Wednesday, 22 September 2010

Liar liar pants on fire

The other day, a lawyer called me a liar. Of course it was a joke (in self-defence at my casting nasturtiums at the integrity of the law profession), but it echoed an ongoing writing struggle that I don’t think I’ve talked about.

In choosing four Amerindians to write about for each week of Amerindian heritage month, I have begun and aborted many descriptions. First, take out the people who might read it and mind. Next, take out the venal, the drunk and the corrupt. Last, take out anyone about whom I have negative impressions on a slim acquaintance because, in my experience, it’s extremely easy to be unfair about people you don’t admire.

I slightly fear the resultant Dharma bunny accumulation. I do not want to glorify Amerindians in the way that so many people idolise Tibetans. Having lived in a 97% Tibetan town for a year, I will vouch for it that people are just people, and I believe that every city, town and village on the planet has its fair spectrum of inspiration, aspiration, ugliness and violence.

However, this is only the first, and easier, portion of the conundrum. The second is political. Guyana is, yes, a small society. On the coast everyone knows everyone, and even legitimate or verifiable criticism tends to go down like a chilli sandwich at an acid reflux convention. Double it if you’re a foreigner. Innocent of this at first, in the interior, on the one instance where I spoke unguardedly it blew up in my face like a blunderbuss stuffed with broken glass and rusty nails. I’m still picking the bits out. This limits not just freedom of speech but trust. And I can’t tell you about it.

So how can I sharpen the focus on what it is I’m not telling? I’ll give an illustration from that year on the Tibetan Plateau. The college president there is a grease of a man, who keeps his eyes half-shut to prevent their barrenness leaking into his permanent half-smile. A heavy gambler with a beautiful, silent, forbearing, unmanned wife. A heavy drinker whose favourite food is the gristly tendons from a goat’s back hock. A man who allegedly stole the whole of the college’s caterpillar fungus crop- he certainly rebuilt his house on the proceeds of something. One does not have altercations with this man; seabirds don’t have altercations with oilspills. The nearest I came was when I found a notice on a lamp-post downtown proclaiming that I would be staying for the whole of the summer vacation to give lessons in Business English to anyone who could pay (him, naturally, not me). As a VSO I was forbidden (and would also have refused) to give lessons for profit, even had I been lunatic enough to sacrifice my six weeks of hard-earned oxygen-rich air down in Xi’an. So VSO, bless them, had the altercation on my behalf. He was a significant player in that experience. My sister Ruth once accidentally made a cake with no flour in it: that’s pretty much what you’d get if I described that year without him in it.

But to a certain extent that is what I have been doing in Guyana. I have four people-descriptions tucked away that I would dearly love to load but know I never will. Cathartic to write, but Guyana will not forgive me if I make them public. Of course the contrast is partly due to the fact that almost no-one from the Tibet year can read English. But it is more than that. I think Guyana is extremely touchy about its dirty linen. Coming from a Britain where we practically compete with slagging each other off as a nation, it’s easy to fall foul of a sensitivity that is uncustomary to us. And I suspect there’s a kind of inverted disingenuous snobbery in the way a powerful country denigrates itself. I think I’ve learnt my lesson (a year ago I would have told you the Tibetan college president’s name!).

• • • • • • •

EXERCISE - Decide whether the blog post supports each statement: (a) the writer spent a year living in a town that was 97% Tibetan; (b) the writer agreed to teach Business English during the summer vacation; (c) the writer intends to publish four people-descriptions. Answer yes or no for each, quoting the words of the blog post that settle it. The records have nothing to do with the blog post.

DATA SECTION -
• • • • • • •

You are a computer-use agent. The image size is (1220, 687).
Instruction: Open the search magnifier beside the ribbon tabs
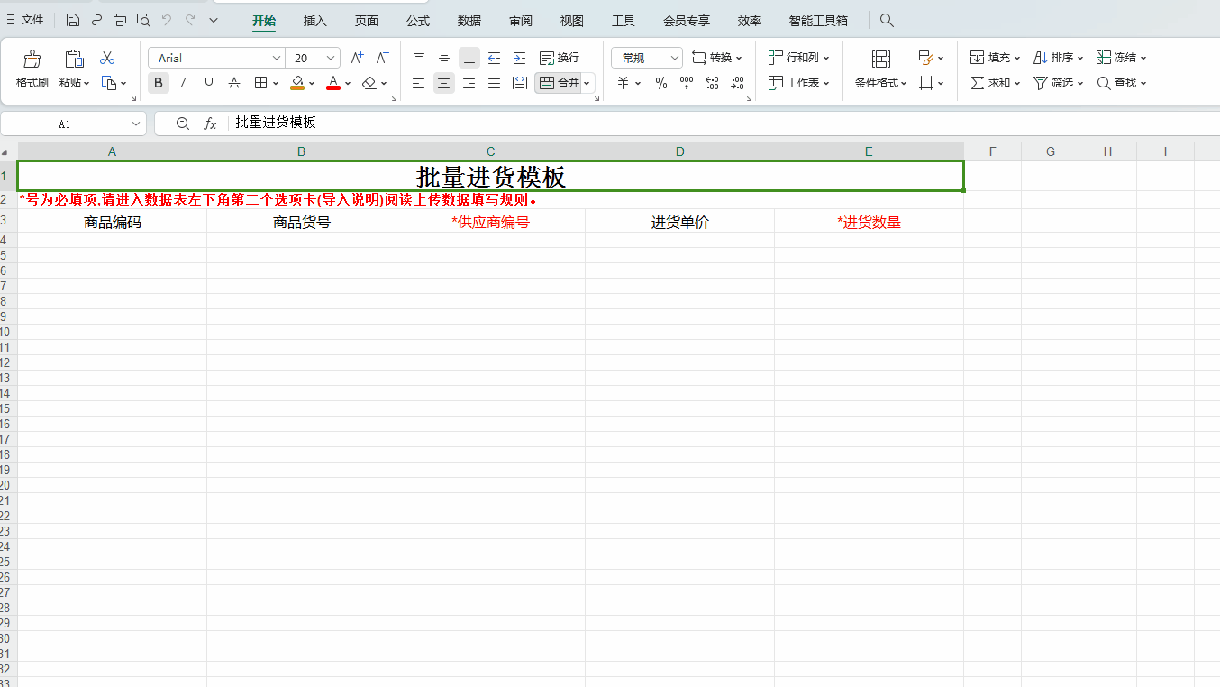point(887,20)
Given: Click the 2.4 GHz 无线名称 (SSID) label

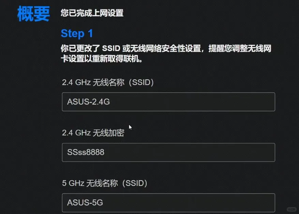Looking at the screenshot, I should pos(108,82).
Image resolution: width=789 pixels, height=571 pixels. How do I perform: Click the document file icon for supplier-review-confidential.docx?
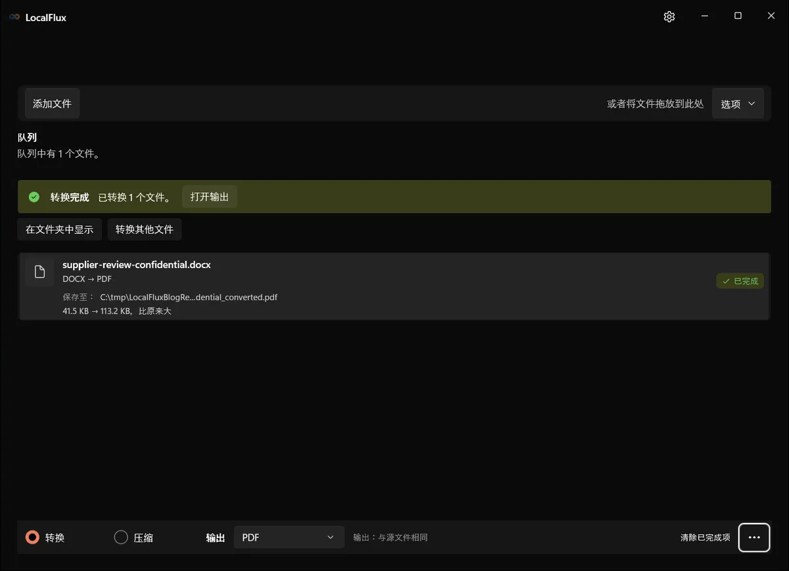coord(39,272)
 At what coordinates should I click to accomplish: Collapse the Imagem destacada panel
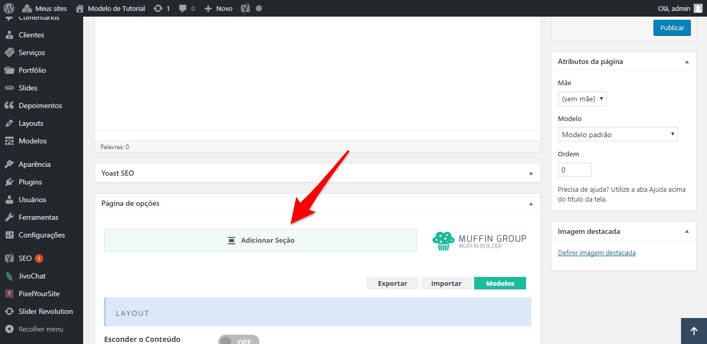(687, 232)
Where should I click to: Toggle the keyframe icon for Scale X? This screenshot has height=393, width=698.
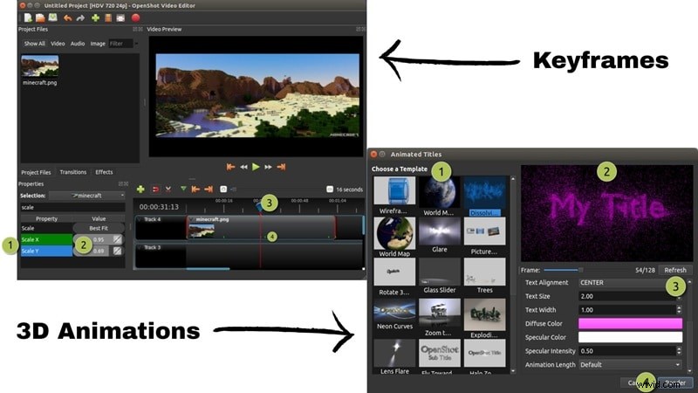pyautogui.click(x=117, y=239)

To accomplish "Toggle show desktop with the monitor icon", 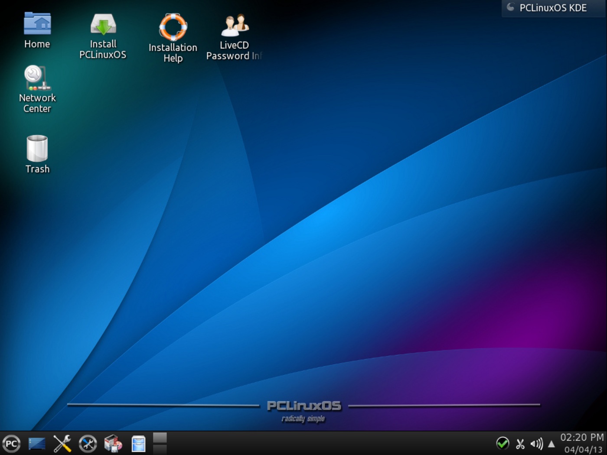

• • • • • • •

EXPECTED ANSWER -
(a) Yes: "Having lived in a 97% Tibetan town for a year"
(b) No: "As a VSO I was forbidden (and would also have refused) to give lessons for profit"
(c) No: "I have four people-descriptions tucked away that I would dearly love to load but know I never will."